Eğitimini 1878’de tamamlayan Rene, birkaç yıl boyunca Crystal Palace Sanat, Bilim ve Edebiyat Okulu’nda eğitim aldığı Londra’nın Sydenham banliyösüne taşındı. Lalique İngiltere’de kaldığı süre boyunca boş zamanlarının çoğunu Londons müzelerinde geçirdi; onları sevdi.
1880’de Rene Paris’e döndü ve gün boyunca duvar kağıdı ve kumaş tasarımcısı olarak çalışırken boş zamanlarında heykeltıraş olarak eğitim aldı.
Bir yıl sonra Jules Destape için profesyonel bir mücevher tasarımcısı olarak çalışmaya başladı, bu onun önümüzdeki yirmi yıl boyunca kariyeri olacaktı. Tam zamanlı bir işi tutmanın yanı sıra, Paris’teki bazı büyük mücevher evlerinde serbest çalışma da üstlendi.

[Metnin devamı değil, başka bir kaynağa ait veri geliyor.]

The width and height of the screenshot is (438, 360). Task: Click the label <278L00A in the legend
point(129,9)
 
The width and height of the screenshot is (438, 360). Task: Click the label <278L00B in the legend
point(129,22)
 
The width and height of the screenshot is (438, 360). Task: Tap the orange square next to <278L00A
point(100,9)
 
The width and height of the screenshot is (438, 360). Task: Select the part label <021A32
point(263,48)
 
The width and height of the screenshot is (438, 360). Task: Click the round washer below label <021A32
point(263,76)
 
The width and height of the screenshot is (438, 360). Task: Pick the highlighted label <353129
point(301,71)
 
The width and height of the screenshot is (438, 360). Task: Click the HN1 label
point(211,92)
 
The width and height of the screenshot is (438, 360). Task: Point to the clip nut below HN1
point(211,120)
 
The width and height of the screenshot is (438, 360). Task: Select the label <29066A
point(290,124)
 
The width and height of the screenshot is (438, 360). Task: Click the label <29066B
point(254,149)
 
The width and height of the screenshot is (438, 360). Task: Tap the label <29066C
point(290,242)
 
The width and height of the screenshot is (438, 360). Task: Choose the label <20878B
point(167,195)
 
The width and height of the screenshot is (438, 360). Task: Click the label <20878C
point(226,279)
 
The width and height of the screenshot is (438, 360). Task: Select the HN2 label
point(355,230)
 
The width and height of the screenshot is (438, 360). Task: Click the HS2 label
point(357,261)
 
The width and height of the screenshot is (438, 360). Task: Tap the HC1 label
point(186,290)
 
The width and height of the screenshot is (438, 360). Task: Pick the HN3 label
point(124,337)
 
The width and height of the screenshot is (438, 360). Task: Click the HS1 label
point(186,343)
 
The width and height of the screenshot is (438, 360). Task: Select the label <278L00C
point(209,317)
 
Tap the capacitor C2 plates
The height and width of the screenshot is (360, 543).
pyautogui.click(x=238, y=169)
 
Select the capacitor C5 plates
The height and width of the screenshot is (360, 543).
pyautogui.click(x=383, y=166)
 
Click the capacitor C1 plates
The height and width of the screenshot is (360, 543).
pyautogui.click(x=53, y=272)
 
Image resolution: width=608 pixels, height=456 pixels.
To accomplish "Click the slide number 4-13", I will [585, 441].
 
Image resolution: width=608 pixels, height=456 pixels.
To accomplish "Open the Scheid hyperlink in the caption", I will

1885’te Rene kendisi için çalışıyordu. Destape emekli oldu ve işinin mülkiyeti Lalique’e geçti. Şimdi, tam kadrolu bir atölye çalışmasıyla ve başka biri için çalışmanın kısıtlamalarından arınmış olarak, tamamen kendi Art Nouveau tasarımlarına konsantre olabilirdi. Fransız mücevher ticaret dergisi Le Bijou’da yoğun bir şekilde yer alan ve rakiplerinden büyük bir hayranlık ve taklit ile karşılandı. Laliques’in büyüsü, her zamanki değerli metallerden ve pahalı değerli taşlardan uzak durma biçimindeydi, bunun yerine, yarı saydam emayeler, yarı değerli taşlar ve fildişi gibi daha ucuz malzemelere odaklanıyordu.
Lalique, 1900’e gelindiğinde mücevher kariyerinin zirvesine ulaştı. Paris’teki Exposition Universelle Internationale’de sergilendi ve sembolizm ile natüralizmi iç içe geçirme biçimiyle uluslararası övgü kazandı. Bununla birlikte, çalışmalarının sürekli olarak kopyalanmasından dehşete düşen Renes’in dikkati, mücevher sanatı formlarından cam yapımına doğru kaymaya başladı.
1909’da Rene, Coty için parfüm şişeleri yapmaya başlamıştı. Bu süreden önce çoğu parfüm sade şişelerde satılıyordu. Lalique deneyiminden yararlandı ve içerdikleri parfümün doğasını anımsatan şişeler yarattı. Ondokuz Yirmili yıllarda, dönemin en büyük Fransız parfümerilerinden bazıları için şişeler yaratıyordu: Houbigant, dOrsay ve Molinard bunlardan sadece birkaçı.
Birkaç yıl içinde cam yapma yetenekleri heykelcikler, vazolar, sofra takımları, kaseler ve diğer şeylerin yanı sıra mimari panelleri içerecek şekilde genişledi. Bu paneller, günün en büyük okyanus gemilerinde ve The Orient Express’in yemek arabasını süslüyordu.
Orada durmadı. Cam maskotları, Kükreyen Yirmilerin daha lüks arabalarının birçoğunun kaputunu süslüyordu. Nitekim, bunlar bugün en çok aranan koleksiyonlardır.
Lalique fabrikası 1939’da İkinci Dünya Savaşı süresince kapandı. Ne yazık ki, Rene 5 Mayıs 1945’te öldü ve yeniden açılmasına asla tanık olmadı.